Intervention de Alain Tourret

Séance en hémicycle du 11 février 2014 à 15h00
Géolocalisation — Discussion générale

Photo issue du site de l'Assemblée nationale ou de WikipediaAlain Tourret :

Je proposerai ensuite de réfléchir à un « bloc intangible des libertés » qui, à mon sens, ne doit pas être entamé. Je comprends parfaitement qu’il faille s’adapter à tel ou tel procédé scientifique, surtout lorsqu’il permet d’arrêter un certain nombre de malfaiteurs. Pour autant, madame la garde des sceaux, je suis mal à l’aise. En effet, depuis un certain nombre de mois, voire d’années, le bloc des libertés se restreint constamment, au motif qu’il conviendrait de donner davantage de moyens aux services de police et de gendarmerie pour poursuivre les délinquants, les malfaiteurs, la pègre, ce que je comprends tout à fait par ailleurs.

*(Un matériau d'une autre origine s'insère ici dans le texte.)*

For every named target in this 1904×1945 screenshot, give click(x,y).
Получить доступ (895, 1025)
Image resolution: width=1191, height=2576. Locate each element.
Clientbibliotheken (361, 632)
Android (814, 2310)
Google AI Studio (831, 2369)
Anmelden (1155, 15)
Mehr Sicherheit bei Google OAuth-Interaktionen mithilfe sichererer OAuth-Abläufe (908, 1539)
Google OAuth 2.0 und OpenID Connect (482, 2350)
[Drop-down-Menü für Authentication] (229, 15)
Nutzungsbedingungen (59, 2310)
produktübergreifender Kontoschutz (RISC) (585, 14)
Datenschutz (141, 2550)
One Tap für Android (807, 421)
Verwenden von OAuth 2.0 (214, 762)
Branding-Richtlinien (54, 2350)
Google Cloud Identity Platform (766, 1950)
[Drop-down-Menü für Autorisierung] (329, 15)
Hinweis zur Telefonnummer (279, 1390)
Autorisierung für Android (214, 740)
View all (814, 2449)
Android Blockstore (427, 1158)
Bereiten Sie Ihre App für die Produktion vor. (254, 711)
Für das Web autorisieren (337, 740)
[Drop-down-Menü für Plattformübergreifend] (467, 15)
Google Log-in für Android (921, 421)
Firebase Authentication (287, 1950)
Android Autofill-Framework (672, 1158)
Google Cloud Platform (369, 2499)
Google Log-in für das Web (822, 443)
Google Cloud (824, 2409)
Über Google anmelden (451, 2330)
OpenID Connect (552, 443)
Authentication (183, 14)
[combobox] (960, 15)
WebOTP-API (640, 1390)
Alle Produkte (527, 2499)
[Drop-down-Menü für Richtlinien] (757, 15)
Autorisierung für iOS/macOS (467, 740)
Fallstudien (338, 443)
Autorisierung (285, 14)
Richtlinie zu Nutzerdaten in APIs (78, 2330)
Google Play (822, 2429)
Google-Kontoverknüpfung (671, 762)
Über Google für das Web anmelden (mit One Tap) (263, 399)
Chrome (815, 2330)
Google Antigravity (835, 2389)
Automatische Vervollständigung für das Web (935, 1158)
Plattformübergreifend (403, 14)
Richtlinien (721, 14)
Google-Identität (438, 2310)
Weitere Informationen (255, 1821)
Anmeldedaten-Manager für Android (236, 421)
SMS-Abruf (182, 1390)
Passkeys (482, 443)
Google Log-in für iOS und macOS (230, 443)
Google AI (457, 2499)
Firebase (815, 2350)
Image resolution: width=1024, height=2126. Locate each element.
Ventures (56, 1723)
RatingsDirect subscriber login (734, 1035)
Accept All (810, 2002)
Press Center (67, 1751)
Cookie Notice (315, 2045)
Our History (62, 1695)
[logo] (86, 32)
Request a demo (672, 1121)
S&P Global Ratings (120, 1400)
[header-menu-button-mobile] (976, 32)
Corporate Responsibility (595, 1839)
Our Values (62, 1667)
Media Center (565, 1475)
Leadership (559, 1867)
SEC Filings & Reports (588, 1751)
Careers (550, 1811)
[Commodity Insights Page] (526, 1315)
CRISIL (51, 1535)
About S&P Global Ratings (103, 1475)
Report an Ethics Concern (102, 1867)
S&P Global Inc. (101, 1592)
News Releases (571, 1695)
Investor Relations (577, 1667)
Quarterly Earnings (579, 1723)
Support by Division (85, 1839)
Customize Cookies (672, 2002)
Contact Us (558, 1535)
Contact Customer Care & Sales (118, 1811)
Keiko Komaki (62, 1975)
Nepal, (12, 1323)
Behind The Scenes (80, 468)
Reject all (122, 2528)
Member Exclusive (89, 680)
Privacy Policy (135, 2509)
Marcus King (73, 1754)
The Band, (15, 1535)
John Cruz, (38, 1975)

Je me pose donc un certain nombre de questions, qui me conduisent à proposer une sorte de Patriot Act à l’envers. En quoi consistait le Patriot Act ? Il a été adopté par les États-Unis après 2001. Les seize dispositions prises alors devaient rester en vigueur pendant quatre ou cinq ans seulement. Elles concernaient les pouvoirs donnés à un certain nombre d’agences – CIA, FBI ou autres –, la réduction des droits de la défense, le statut des personnes détenues à Guantanamo. Plusieurs mesures intrusives ont été également mises en place, telles que les possibilités d’intervenir sur toutes les sources électroniques – téléphones et autres.

Les associations de défense des droits de l’homme aux États-Unis se sont dressées vent debout contre toutes ces mesures – en vain. Au bout de cinq années, il a été finalement décidé d’intégrer quatorze des seize dispositions dans le bloc législatif. C’est un peu vers cela, je le crains, que nous nous orientons. Je comprends, monsieur le président de la commission des lois, que l’argumentation du bâtonnier Sur aurait sans doute pu être plus juridique. Je pose toutefois le problème en termes de « bloc des libertés », pour constater qu’il se délite en ce qui concerne certains éléments fondamentaux : la garde à vue, la détention provisoire, le rôle du parquet, l’absorption par la notion de terrorisme d’un ensemble d’autres considérants juridiques.

Ne pourrait-on essayer de réfléchir, madame la garde des sceaux, à la constitution d’un bloc intangible des libertés, en tout cas à une consultation préalable, comme cela existe en matière sociale, de la CNIL et de la Commission nationale consultative des droits de l’homme, institution accréditée auprès des Nations unies en 1947 pour éclairer l’action du gouvernement et du Parlement dans le domaine des droits de l’homme et des libertés fondamentales ? Certes, elle peut s’autosaisir, mais c’est l’exception et, dans les faits, elle n’est pas saisie systématiquement.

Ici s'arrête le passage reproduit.